Isn´t - Reflexões acerca da Cultura Contemporânea

Cheguei agora há pouco do FIC - Festival Internacional de Cinema de Brasília, onde assisti à uma mostra de curtas, "Cada um com seu cinema", com filmes de países que vão desde o Kamboja à França, Itália, Bolívia... muito bom mesmo. Mas, me chamou a atenção um filme italiano em que um cinéfilo narra sua conversa com o filho tentando demovê-lo da idéia de assistir Matrix para ver um "Felini" ou algo do gênero. O que acontece é que, a partir de alguns "rótulos", as pessoas tendem a achar que qualquer filme "comercial" é ruim. Acho que a coisa não é bem por aí. Eu já vi Matrix (mais de uma vez), todos, apesar de preferir o primeiro. Agora parece piegas, mas quando ele foi lançado, representava uma revolução na maneira de fazer filmes "blockbuster". Matrix foi pensado.
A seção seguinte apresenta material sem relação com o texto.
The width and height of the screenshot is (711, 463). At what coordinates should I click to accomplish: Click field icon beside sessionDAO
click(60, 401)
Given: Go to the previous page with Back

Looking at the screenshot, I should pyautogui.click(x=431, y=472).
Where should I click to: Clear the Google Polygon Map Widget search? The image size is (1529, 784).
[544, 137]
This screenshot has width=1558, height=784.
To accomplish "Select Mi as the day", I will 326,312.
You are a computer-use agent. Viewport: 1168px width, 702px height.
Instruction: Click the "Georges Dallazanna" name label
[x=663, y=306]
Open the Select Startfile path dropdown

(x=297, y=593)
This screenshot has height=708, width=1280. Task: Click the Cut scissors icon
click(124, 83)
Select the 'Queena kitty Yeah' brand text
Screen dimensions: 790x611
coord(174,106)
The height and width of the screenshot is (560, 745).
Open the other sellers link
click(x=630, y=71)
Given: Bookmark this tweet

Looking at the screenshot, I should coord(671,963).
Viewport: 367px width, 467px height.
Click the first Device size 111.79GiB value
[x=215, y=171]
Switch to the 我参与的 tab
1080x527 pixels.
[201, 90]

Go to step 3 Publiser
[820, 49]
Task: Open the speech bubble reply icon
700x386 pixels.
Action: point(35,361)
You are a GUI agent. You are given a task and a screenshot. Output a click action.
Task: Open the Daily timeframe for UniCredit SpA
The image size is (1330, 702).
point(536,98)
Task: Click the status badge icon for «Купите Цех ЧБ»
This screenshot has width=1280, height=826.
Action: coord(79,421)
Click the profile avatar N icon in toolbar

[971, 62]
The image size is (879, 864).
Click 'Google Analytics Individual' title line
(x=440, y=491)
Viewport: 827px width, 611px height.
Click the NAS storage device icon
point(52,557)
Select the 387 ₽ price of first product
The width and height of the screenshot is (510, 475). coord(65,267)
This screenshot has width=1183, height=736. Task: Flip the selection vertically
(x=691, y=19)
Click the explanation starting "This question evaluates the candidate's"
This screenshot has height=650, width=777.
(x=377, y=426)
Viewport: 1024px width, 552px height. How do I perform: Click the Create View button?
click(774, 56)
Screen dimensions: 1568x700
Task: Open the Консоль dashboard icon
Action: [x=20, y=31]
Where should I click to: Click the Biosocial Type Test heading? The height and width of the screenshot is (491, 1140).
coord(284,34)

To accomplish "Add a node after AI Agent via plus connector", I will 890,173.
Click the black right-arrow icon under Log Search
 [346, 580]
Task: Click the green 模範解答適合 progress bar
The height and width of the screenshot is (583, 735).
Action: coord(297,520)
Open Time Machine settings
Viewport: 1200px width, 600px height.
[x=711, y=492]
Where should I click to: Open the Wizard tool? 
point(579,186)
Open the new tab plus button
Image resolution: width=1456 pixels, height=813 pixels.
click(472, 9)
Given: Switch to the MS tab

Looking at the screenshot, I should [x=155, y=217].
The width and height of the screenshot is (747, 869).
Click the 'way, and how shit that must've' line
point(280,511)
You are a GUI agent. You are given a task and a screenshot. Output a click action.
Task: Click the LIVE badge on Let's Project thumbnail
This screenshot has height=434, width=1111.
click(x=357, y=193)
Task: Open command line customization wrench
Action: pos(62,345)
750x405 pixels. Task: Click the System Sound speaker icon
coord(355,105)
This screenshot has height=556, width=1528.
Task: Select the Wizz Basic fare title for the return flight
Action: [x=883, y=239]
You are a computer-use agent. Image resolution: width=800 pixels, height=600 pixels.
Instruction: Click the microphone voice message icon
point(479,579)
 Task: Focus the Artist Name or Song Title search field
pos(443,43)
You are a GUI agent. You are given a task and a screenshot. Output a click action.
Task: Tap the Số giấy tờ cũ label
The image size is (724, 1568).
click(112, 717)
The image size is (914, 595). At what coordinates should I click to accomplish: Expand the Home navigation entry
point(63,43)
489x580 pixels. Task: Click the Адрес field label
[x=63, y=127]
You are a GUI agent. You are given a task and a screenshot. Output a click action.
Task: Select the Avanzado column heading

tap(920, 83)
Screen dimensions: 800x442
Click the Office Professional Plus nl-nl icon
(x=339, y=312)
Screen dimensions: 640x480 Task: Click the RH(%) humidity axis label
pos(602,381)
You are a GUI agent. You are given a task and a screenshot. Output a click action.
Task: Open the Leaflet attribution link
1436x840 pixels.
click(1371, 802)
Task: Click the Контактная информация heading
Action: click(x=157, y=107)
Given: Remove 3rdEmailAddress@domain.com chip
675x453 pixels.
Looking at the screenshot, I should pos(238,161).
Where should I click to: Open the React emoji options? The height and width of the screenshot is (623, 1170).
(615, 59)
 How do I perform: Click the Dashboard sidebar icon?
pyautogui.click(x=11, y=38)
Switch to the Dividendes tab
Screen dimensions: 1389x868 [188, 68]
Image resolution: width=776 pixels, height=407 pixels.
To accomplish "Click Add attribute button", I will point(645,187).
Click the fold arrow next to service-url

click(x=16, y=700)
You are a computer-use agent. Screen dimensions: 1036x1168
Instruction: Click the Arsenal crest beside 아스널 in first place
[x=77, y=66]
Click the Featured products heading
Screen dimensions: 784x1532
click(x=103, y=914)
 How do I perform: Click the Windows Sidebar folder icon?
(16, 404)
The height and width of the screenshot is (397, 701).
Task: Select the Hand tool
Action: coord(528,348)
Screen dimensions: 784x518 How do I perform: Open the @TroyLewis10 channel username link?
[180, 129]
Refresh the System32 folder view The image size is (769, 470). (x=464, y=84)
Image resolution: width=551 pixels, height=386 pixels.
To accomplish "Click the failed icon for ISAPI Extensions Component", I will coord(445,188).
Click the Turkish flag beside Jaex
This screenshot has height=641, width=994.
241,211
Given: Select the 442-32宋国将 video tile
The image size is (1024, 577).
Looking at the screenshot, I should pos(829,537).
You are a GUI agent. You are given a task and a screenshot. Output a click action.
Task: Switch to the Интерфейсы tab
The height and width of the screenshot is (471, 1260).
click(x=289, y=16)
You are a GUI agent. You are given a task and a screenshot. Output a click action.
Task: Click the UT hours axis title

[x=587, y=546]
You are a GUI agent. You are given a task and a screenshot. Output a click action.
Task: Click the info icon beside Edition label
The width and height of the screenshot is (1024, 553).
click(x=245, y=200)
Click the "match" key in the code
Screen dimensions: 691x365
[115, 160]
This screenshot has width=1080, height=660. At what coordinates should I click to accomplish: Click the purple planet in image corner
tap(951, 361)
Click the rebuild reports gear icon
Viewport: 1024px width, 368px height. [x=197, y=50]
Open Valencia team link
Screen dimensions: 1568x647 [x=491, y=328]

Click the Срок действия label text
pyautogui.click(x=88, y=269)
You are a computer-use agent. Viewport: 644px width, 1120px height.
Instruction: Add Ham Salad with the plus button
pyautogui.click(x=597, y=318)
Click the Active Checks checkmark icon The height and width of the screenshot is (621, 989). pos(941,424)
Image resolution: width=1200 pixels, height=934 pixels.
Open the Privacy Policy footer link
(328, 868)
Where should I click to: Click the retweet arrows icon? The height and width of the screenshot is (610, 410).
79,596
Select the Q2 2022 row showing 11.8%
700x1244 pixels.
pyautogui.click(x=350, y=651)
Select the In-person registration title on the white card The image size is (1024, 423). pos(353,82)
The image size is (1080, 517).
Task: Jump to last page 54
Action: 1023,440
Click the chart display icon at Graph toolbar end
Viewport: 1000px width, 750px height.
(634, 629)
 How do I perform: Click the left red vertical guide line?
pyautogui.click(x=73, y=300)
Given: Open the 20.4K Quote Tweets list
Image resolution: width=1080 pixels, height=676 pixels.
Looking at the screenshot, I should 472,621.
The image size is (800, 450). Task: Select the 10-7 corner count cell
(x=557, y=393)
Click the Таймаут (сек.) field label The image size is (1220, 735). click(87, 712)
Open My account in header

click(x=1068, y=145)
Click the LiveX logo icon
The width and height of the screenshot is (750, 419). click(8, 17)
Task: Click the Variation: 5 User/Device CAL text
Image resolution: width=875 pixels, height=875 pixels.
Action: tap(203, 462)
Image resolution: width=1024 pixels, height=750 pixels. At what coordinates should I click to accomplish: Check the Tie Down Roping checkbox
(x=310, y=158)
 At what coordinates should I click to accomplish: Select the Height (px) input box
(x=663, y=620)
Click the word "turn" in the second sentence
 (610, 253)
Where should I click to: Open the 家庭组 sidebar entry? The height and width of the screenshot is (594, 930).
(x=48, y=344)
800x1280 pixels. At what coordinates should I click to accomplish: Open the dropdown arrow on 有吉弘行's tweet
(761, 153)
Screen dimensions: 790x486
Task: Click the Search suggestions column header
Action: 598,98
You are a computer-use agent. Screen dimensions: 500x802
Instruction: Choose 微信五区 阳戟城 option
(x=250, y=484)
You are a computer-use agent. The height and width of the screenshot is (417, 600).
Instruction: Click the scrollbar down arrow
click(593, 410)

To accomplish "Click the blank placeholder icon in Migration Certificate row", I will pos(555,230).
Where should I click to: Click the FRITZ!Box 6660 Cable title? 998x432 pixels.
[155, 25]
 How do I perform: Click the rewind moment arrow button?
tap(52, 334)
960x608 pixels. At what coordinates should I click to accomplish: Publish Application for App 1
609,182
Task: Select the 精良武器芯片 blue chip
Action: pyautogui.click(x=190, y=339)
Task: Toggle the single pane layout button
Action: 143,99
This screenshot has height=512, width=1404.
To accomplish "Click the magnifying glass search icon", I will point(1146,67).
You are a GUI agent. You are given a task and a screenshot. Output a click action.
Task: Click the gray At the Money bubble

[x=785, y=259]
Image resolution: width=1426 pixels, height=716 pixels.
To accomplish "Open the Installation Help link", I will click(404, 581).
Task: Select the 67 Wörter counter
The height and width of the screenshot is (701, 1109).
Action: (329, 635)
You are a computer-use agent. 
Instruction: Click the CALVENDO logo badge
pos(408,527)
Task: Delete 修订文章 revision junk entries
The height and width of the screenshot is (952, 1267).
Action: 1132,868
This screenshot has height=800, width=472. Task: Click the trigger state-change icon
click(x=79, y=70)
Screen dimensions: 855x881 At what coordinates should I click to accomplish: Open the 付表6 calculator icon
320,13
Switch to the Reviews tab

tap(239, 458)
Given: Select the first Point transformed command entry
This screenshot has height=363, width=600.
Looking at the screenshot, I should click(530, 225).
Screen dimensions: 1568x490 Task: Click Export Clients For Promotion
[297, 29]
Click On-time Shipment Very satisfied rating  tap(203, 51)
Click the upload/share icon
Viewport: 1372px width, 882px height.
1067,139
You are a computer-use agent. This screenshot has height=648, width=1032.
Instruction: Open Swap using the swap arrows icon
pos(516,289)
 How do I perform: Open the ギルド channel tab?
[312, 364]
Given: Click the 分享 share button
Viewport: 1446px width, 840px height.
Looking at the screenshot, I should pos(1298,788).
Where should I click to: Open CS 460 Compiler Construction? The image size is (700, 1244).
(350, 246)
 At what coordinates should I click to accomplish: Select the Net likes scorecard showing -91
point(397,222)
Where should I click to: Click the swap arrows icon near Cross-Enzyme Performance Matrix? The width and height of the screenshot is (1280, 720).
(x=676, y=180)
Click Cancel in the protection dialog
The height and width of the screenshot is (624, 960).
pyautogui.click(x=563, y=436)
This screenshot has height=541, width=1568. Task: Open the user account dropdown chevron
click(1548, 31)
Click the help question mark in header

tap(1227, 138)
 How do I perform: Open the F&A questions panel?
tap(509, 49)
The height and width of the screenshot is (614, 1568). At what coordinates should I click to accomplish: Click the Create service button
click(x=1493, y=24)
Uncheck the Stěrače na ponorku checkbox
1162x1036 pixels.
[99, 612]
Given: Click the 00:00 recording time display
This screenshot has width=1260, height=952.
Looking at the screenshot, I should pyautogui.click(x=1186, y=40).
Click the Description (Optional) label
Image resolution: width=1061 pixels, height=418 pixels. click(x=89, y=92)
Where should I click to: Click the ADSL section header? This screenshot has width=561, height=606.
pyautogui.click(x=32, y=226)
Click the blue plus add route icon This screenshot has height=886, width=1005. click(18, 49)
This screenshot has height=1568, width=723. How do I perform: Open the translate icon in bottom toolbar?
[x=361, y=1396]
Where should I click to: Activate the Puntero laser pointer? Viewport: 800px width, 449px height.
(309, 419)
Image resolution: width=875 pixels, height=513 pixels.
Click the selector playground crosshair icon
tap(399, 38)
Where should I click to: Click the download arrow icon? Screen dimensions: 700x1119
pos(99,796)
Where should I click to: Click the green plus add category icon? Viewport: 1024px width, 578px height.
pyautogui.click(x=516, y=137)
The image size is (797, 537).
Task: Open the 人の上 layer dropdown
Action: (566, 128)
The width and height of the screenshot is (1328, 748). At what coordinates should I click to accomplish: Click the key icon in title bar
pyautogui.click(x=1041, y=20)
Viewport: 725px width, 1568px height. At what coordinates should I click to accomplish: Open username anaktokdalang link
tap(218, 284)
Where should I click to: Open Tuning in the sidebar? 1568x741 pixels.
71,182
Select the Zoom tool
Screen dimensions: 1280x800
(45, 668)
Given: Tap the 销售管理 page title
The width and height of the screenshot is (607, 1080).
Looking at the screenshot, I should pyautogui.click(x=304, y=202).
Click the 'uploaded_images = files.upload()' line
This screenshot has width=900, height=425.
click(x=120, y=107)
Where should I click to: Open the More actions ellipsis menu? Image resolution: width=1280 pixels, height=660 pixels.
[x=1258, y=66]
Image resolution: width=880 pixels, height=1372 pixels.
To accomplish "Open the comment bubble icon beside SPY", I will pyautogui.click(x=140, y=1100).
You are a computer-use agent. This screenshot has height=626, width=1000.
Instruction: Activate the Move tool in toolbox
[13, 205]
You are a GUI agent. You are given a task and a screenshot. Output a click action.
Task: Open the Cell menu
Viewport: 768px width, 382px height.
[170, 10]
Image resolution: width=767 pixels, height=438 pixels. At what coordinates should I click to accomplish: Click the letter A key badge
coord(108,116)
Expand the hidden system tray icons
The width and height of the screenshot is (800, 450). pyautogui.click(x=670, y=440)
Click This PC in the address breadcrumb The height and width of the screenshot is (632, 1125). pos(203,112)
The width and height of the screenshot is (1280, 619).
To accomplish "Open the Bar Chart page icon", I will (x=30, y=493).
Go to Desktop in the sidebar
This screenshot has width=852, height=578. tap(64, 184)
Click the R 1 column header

Seu roteiro foi inspirado num livro de J. Baudrillad que versa sobre conceitos abstratos e subjetivos, como "virtual x real", o "caos", o "fim". Ele teoriza sobre a possibilidade de que tudo que estamos vivendo não é real, mas um produto de um software (programa de computador). O real, portanto, segundo Baudrillad seria apenas uma simulação. Isto, tomando o mundo tal como ele é como exemplo, já que não existe quase nada hoje que não tenha sido manipulado de alguma forma pelo homem. Mesmo as florestas em seu estado natural, sofrem as consequências do impacto da nossa presença no planeta. Nosso corpo vem sendo modificado pela ciência na forma de cirurgias plásticas, alimentação e pesquisas genéticas principalmente. Até a morte, ou a tentativa de dribá-la, vem sendo buscada com as pesquisas criogênicas.

Como diz o próprio autor: "não há necessidade de um sujeito do pensamento, de um sujeito da ação, tudo se passa pelo viés de mediações tecnológicas". No mundo "virtual", então, o importante é a informação, os cálculos. A computação do que seria "real", vai tornando o real secundário.

Esses conceitos, na verdade, são também analisados sob a ótica da cultura de massa, do processo pelo qual estamos sendo cada vez mais absorvidos por nossa própria cultura, deixando de perceber quem somos realmente, sem essas "máscaras" de virtualidade. Nossos hábitos, nosso comportamento, nossos valores, são na verdade reflexos da "cultura contemporânea". Quem seríamos nós por trás de tudo isso?

Outra questão importante é o conceito de "fim", ou seja, para onde caminha nossa cultura, a humanidade que ainda existe em nós, dentro de um mundo que valoriza cada vez mais os avanços tecnológicos em detrimento das próprias relações humanas? De certa forma, o filme retrata bem isso no papel do Neal que tem a tarefa de "salvar o mundo real". Por outro lado, alguns personagens confessam preferir o mundo "virtual" com suas "ilusões" de imagens, cores e sabores - numa alusão ao individualismo típico do mundo capitalista.

Conforme Baudrillad, vivemos um momento autofágico em que acabaremos por consumir a nós mesmos. Isso me lembra também que os estudos de Marx sobre o capital, séculos atrás, também previam a falência do modelo capitalista com essa mesma "autofagia". Hoje, estudos científicos já provam que o avanço tecnológico e da predação humana sobre o planeta já é mais veloz que a capacidade da natureza de se recuperar. Mas, segundo Baudrillad, não haveria um término e sim uma "transformação". Para ele "já ultrapassamos o ponto de irreversibilidade", em que tudo se desenvolverá no "vazio", no "infinito".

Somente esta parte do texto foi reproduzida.